To do
Pull out each line of the records that contains the string "width". Case counts.

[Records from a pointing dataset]
%%
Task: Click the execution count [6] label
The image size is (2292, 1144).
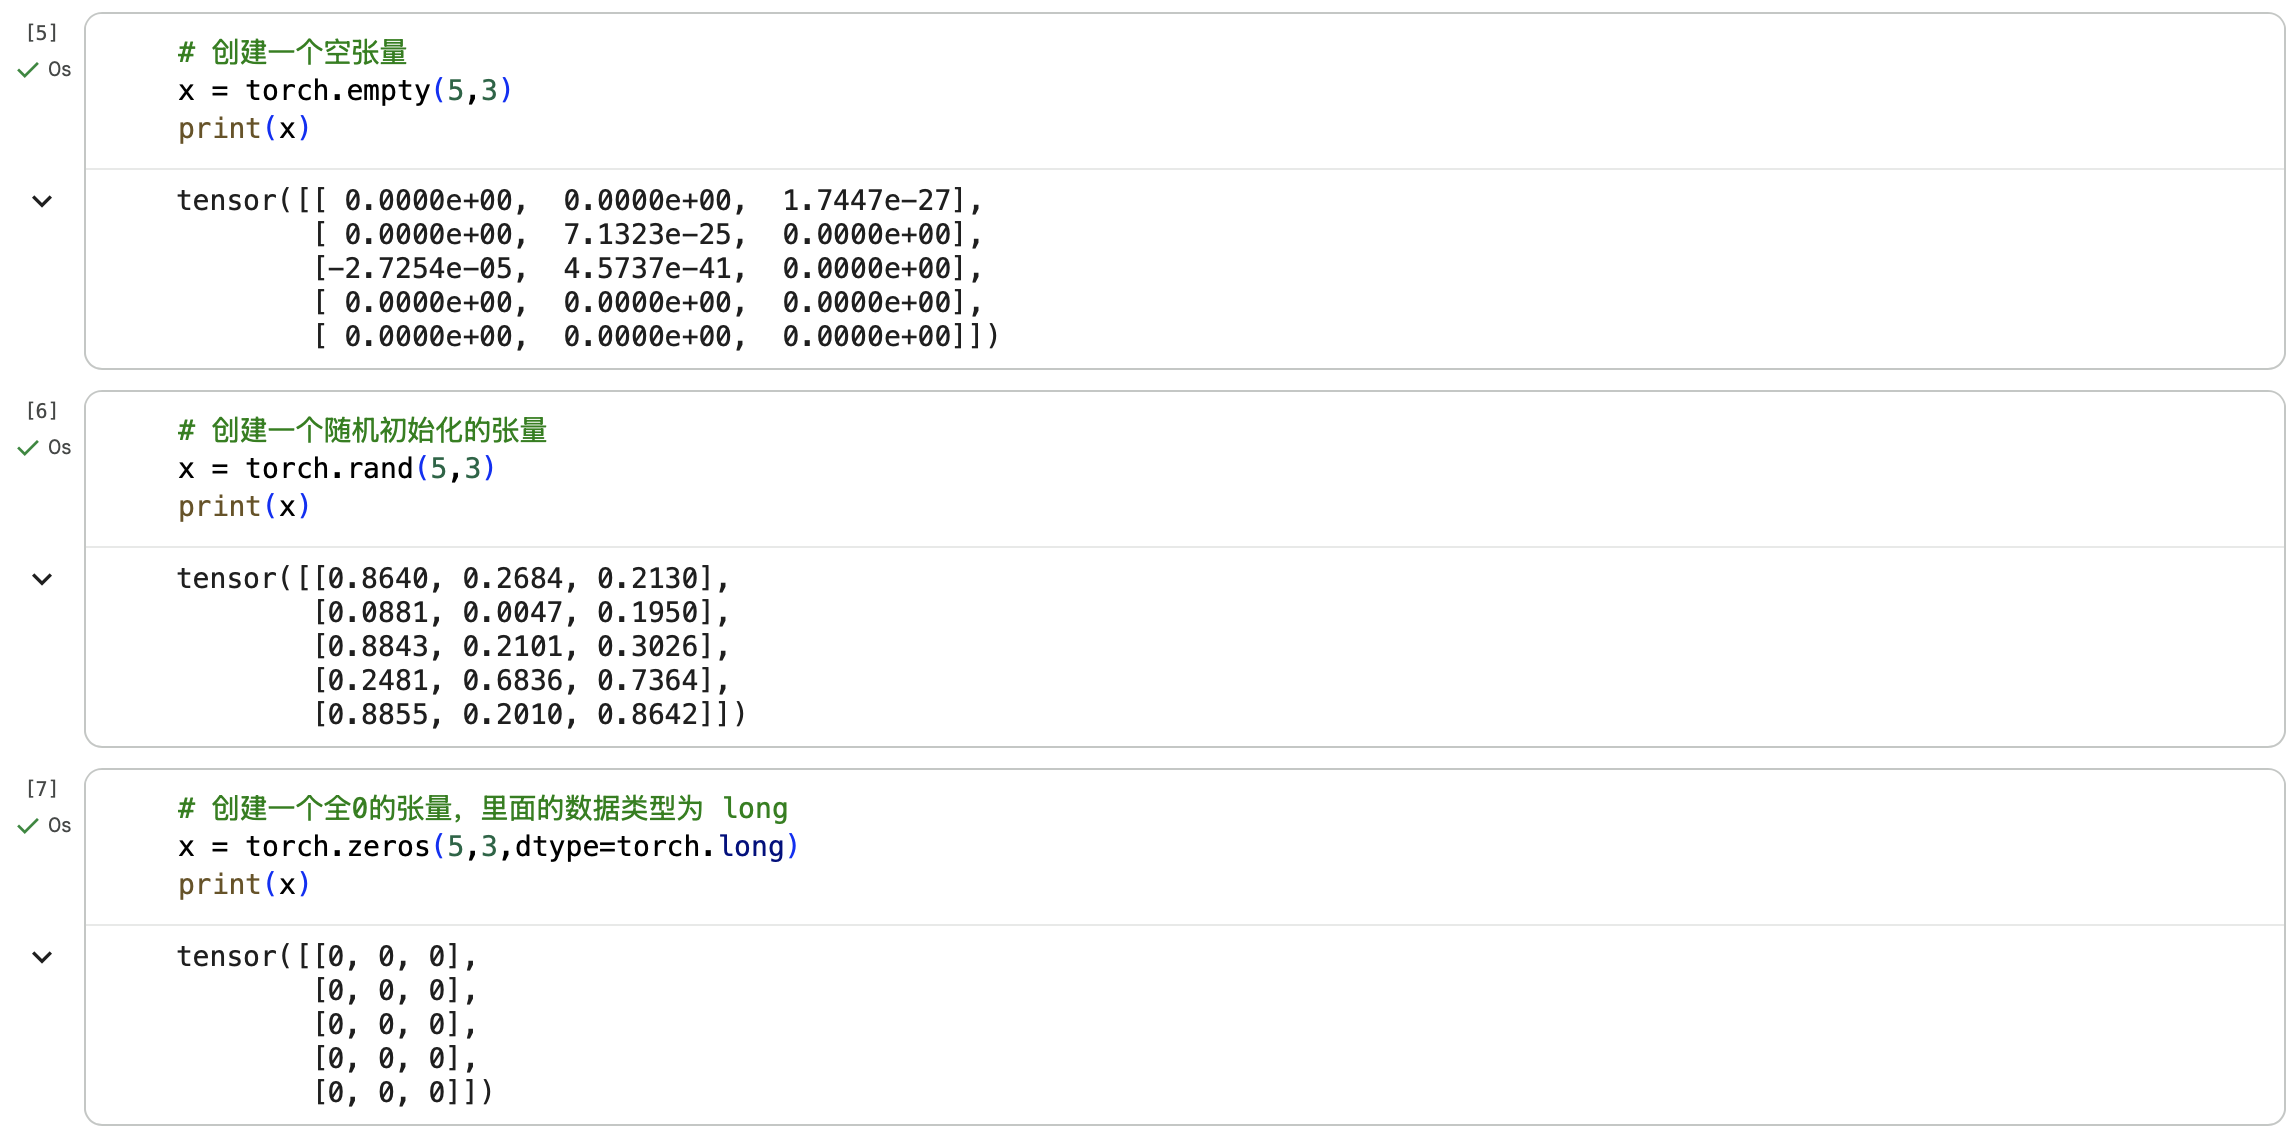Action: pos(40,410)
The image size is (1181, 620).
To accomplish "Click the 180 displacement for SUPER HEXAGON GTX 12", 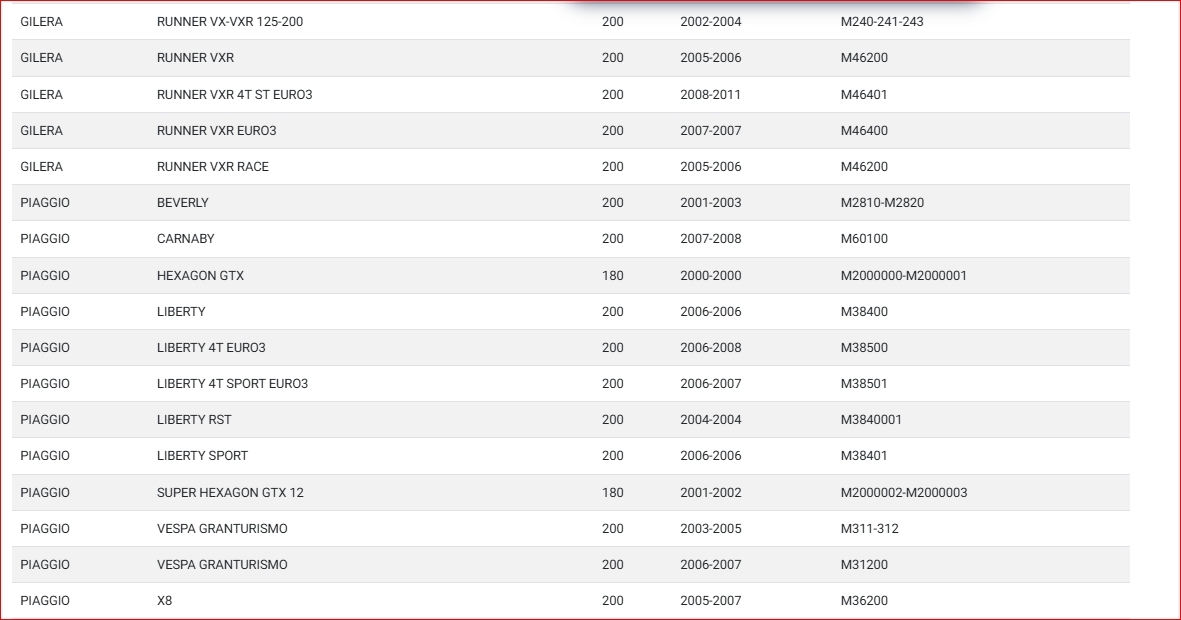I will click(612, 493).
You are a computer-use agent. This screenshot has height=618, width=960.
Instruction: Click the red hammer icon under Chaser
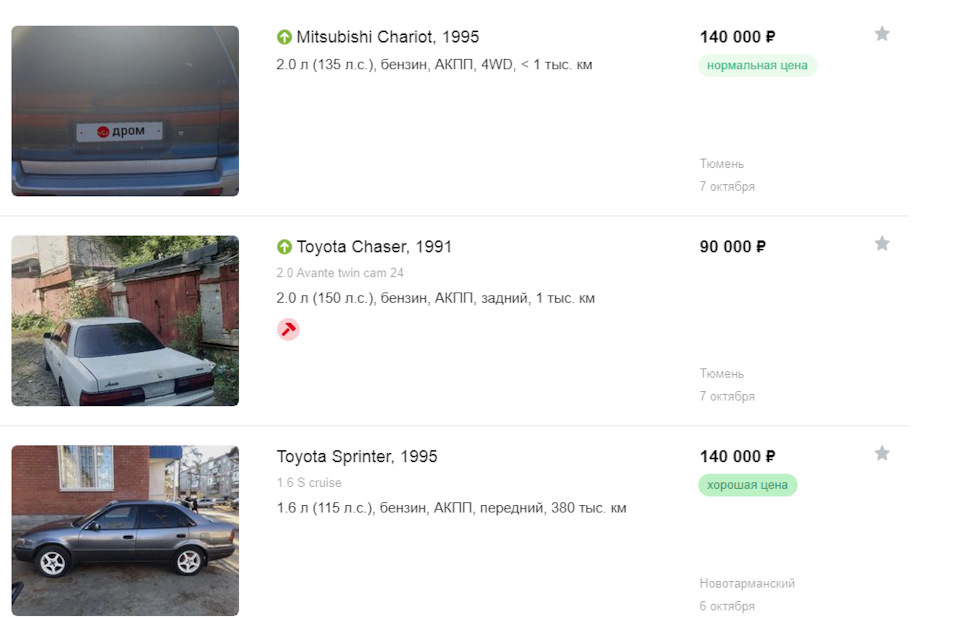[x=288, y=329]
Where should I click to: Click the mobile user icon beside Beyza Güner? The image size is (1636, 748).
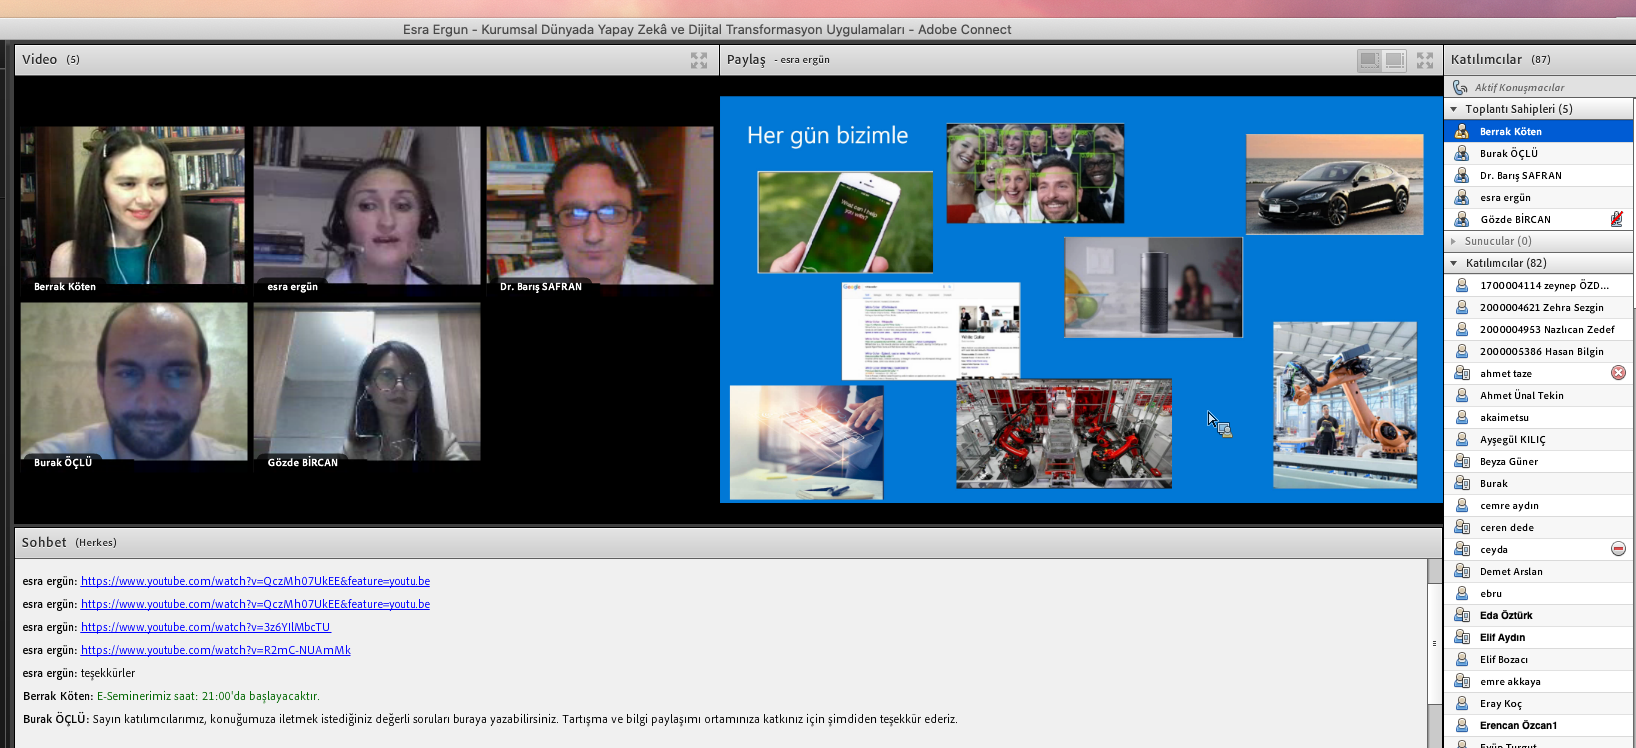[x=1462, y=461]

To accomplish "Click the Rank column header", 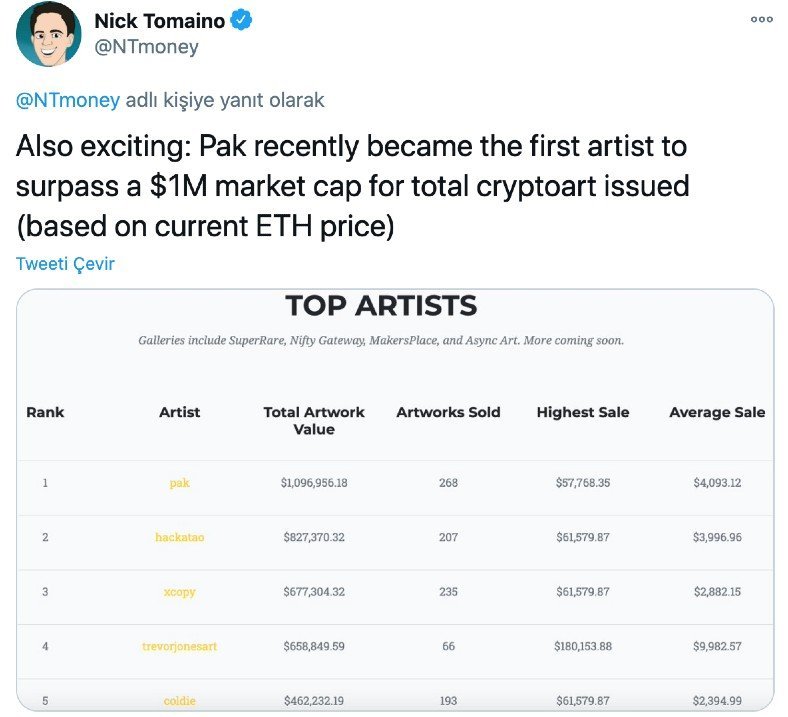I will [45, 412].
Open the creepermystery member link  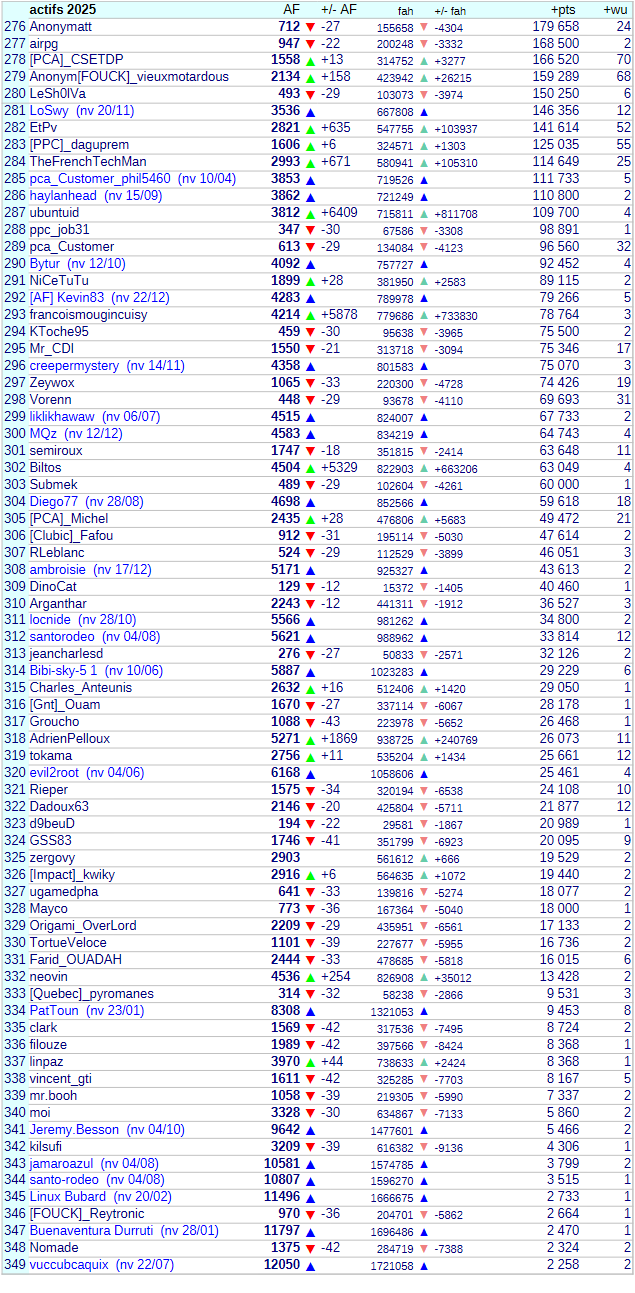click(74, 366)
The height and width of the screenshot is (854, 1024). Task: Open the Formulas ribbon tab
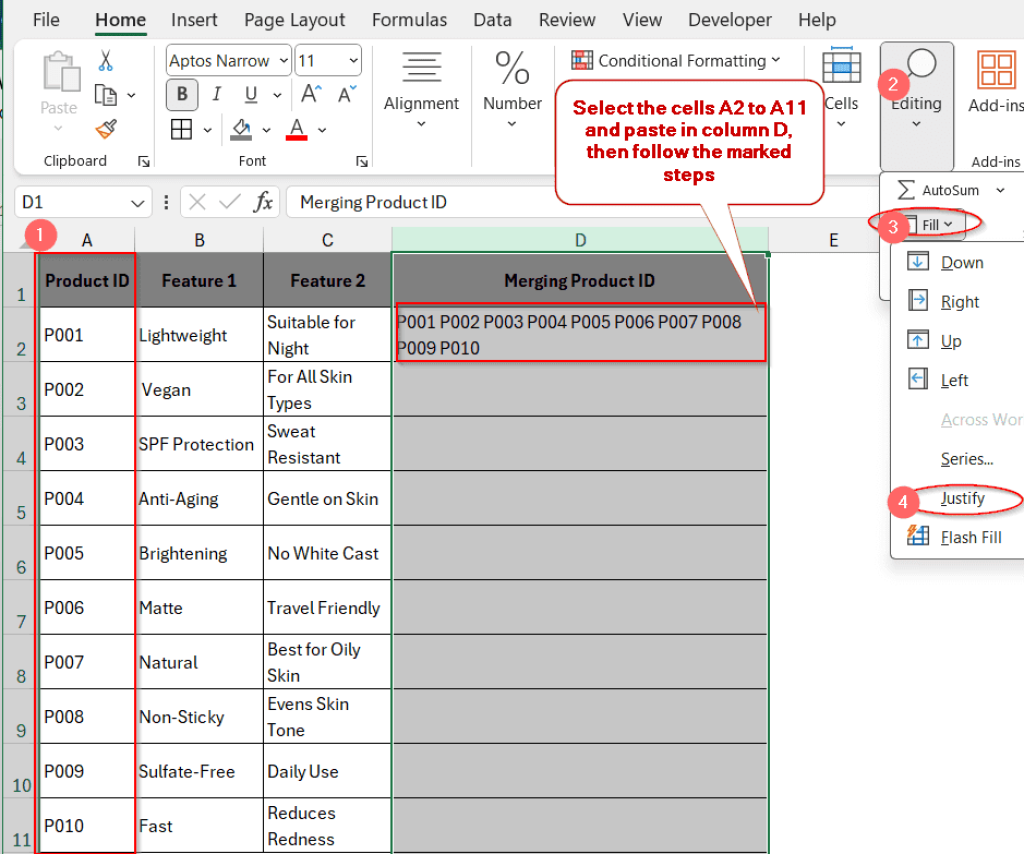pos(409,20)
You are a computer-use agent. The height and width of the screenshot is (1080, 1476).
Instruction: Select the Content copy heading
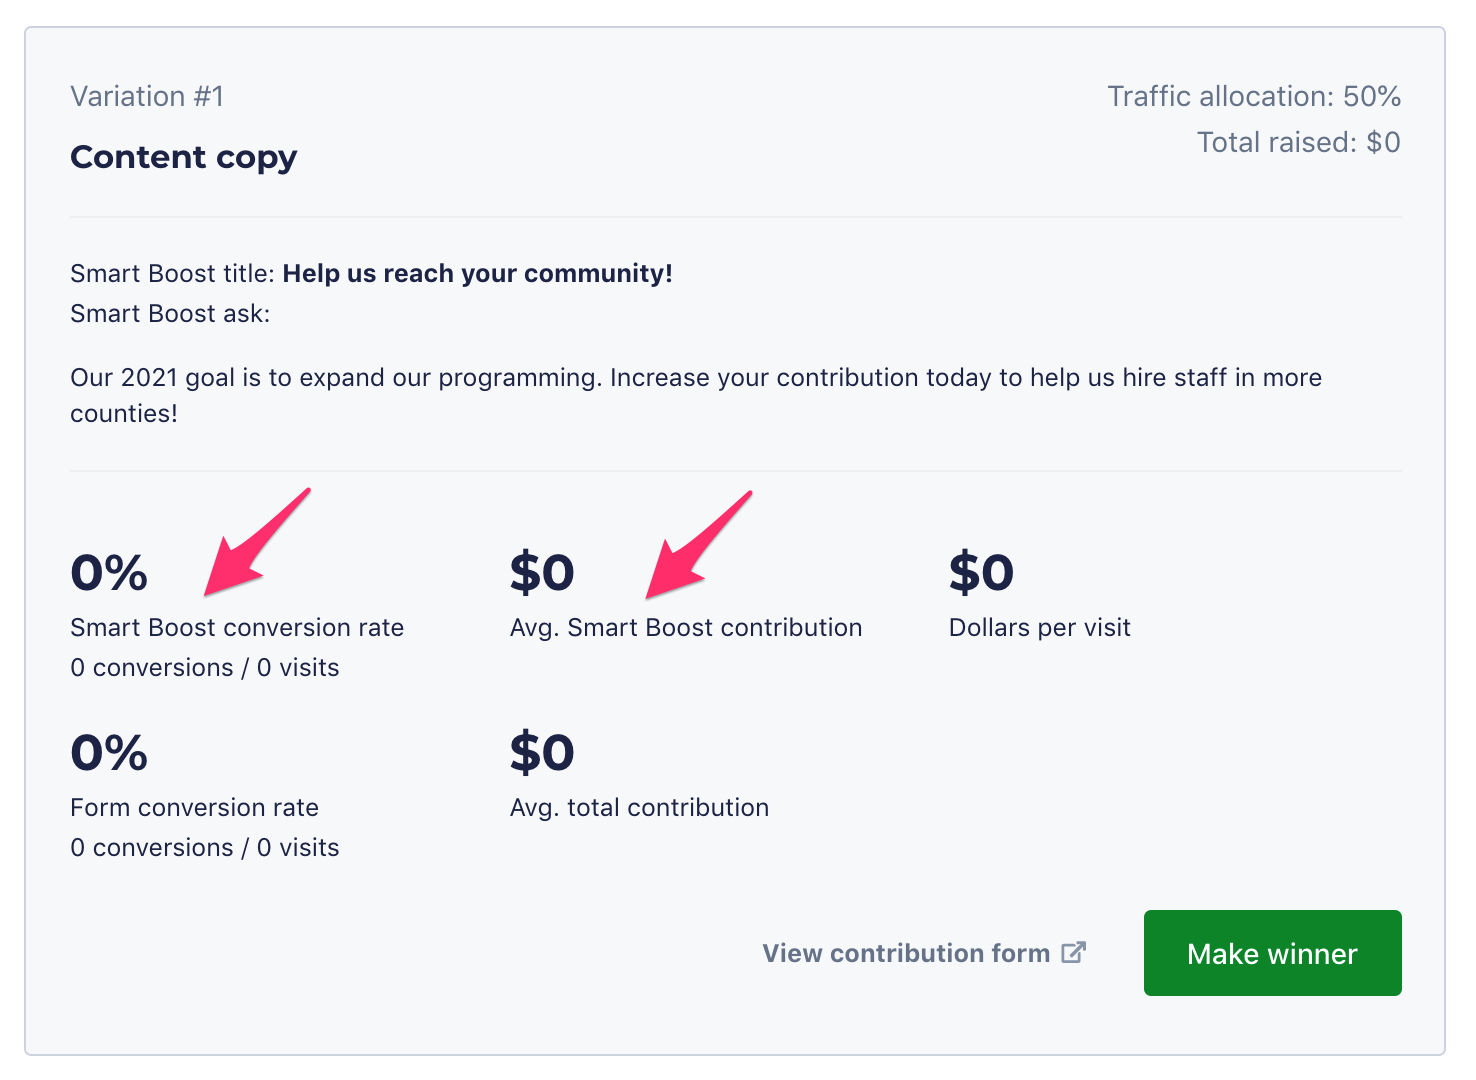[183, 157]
%%
Response to this exercise
You are a computer-use agent. This screenshot has height=618, width=960.
The height and width of the screenshot is (854, 1024). Task: Open the Formulas ribbon tab
You are a computer-use agent. The height and width of the screenshot is (1080, 1476).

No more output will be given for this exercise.